=== Section Start ===

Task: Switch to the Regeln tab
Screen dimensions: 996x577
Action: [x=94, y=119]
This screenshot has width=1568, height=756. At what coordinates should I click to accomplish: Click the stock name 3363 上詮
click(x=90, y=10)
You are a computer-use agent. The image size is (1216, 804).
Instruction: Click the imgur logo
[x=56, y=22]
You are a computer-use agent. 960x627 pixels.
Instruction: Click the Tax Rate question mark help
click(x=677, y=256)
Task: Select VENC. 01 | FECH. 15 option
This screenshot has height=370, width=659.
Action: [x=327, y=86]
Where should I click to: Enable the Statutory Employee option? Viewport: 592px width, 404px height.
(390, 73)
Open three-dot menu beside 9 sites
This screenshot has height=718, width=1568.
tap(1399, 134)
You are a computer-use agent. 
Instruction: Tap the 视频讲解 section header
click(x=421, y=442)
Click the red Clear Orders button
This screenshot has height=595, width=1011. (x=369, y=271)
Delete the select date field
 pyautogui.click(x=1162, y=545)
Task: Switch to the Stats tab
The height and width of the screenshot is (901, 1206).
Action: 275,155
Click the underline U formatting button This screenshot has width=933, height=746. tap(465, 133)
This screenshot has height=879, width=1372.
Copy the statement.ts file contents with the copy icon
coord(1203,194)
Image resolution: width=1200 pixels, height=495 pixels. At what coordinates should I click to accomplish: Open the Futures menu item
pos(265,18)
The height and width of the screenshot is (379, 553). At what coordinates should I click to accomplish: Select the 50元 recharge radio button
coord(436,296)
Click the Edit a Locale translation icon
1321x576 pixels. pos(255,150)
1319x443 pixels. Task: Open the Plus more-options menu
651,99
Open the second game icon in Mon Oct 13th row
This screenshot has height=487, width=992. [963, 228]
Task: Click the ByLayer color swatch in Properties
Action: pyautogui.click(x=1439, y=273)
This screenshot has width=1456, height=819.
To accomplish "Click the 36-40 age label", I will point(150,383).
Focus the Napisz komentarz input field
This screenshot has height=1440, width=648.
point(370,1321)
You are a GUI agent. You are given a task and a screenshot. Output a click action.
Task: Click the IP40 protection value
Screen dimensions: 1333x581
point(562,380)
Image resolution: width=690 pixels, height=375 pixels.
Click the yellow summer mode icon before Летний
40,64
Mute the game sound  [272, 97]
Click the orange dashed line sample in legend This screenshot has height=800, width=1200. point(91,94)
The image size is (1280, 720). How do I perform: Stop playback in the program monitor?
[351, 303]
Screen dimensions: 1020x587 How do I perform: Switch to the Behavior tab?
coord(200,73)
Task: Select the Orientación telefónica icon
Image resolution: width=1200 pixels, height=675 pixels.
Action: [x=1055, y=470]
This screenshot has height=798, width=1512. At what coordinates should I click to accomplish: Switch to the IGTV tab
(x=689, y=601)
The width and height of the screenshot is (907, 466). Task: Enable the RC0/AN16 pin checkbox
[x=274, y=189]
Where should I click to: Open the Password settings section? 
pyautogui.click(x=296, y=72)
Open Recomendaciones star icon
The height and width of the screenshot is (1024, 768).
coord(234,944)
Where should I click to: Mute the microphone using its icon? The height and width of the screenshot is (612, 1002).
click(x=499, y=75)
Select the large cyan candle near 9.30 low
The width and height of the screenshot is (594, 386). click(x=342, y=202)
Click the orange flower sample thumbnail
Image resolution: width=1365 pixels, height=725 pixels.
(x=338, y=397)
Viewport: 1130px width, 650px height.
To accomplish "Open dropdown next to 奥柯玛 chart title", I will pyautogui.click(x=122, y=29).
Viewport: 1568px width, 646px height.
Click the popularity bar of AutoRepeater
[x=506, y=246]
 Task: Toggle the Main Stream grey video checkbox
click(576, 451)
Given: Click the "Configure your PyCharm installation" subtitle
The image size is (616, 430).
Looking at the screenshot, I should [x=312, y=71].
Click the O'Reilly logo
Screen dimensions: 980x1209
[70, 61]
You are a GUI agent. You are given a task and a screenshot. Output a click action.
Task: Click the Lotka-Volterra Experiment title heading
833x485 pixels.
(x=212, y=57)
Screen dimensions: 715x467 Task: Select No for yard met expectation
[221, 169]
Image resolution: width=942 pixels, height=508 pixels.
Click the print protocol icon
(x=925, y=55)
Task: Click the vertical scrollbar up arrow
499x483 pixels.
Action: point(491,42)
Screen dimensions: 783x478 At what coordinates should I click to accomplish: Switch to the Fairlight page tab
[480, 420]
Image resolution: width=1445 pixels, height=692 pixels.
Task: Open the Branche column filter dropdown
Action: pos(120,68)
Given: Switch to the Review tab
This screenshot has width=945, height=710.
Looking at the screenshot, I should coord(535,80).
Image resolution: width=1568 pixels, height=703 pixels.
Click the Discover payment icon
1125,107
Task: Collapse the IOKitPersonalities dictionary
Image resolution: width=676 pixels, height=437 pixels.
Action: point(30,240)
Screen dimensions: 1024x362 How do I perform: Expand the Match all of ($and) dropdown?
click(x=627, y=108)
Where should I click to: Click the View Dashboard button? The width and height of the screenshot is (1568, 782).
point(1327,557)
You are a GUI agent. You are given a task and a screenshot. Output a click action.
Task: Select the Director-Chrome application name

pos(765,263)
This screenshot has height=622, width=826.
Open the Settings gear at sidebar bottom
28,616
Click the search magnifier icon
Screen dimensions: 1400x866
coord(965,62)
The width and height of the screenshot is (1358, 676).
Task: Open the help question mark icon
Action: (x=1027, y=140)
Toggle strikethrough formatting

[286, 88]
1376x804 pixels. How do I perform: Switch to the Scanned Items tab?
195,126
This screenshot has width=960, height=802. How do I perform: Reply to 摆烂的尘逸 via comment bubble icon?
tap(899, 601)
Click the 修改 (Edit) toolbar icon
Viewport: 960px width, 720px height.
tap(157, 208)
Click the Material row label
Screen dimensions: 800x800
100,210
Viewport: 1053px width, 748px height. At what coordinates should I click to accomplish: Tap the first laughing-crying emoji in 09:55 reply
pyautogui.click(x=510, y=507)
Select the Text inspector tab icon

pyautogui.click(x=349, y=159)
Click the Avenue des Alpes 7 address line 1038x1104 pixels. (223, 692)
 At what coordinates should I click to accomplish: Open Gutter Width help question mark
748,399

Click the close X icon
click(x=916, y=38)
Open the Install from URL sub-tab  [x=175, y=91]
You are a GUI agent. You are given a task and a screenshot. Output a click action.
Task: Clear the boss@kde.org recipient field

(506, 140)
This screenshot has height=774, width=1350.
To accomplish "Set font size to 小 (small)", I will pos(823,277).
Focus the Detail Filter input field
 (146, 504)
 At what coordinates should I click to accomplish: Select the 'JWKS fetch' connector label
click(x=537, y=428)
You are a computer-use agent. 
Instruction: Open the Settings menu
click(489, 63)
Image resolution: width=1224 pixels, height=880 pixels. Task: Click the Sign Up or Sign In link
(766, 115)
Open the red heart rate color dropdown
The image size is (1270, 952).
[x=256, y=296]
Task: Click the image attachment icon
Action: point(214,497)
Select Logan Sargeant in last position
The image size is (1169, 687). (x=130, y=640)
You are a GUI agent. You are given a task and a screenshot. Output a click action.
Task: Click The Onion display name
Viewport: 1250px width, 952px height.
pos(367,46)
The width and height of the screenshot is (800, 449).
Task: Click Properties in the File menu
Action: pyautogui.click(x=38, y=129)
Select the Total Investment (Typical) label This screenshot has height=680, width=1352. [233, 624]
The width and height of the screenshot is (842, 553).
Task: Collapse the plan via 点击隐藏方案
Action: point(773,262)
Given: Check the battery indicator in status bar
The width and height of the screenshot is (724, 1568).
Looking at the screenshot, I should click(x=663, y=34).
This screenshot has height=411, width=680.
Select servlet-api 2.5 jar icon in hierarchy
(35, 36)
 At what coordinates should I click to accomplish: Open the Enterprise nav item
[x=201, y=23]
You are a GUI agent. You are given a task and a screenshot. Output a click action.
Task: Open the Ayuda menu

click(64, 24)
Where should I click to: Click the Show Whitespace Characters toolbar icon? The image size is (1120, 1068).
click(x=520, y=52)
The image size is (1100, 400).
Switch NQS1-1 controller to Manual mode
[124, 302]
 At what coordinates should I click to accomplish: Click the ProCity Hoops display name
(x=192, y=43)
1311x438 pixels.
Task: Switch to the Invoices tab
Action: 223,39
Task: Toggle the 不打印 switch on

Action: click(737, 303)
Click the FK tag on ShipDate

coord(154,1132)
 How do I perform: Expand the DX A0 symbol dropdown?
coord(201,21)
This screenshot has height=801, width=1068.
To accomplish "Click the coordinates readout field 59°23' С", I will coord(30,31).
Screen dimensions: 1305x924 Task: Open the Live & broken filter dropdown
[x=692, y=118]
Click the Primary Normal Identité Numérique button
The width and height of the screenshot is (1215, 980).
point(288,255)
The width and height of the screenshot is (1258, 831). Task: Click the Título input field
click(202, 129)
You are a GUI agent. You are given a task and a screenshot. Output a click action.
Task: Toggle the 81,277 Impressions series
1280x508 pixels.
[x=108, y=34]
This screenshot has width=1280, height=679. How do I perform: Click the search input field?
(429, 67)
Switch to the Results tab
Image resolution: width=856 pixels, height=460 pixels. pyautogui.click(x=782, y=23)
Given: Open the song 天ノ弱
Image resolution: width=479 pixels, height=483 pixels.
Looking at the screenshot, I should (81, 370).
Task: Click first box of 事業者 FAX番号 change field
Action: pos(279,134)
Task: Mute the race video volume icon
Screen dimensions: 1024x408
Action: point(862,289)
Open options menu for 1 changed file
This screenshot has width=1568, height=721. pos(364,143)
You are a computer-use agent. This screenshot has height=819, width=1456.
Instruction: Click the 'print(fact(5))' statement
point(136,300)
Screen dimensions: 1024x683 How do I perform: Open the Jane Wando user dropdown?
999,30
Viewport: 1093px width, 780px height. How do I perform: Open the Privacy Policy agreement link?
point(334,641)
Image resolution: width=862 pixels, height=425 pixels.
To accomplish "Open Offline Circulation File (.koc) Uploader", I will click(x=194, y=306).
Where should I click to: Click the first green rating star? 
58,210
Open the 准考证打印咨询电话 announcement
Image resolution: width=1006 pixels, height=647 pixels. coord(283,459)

=== Section End ===

▶ What is required
Task for the records above: copy every line in which the word "orange" occurs.

▶ Expected answer
Click the orange dashed line sample in legend This screenshot has height=800, width=1200. point(91,94)
Click the orange flower sample thumbnail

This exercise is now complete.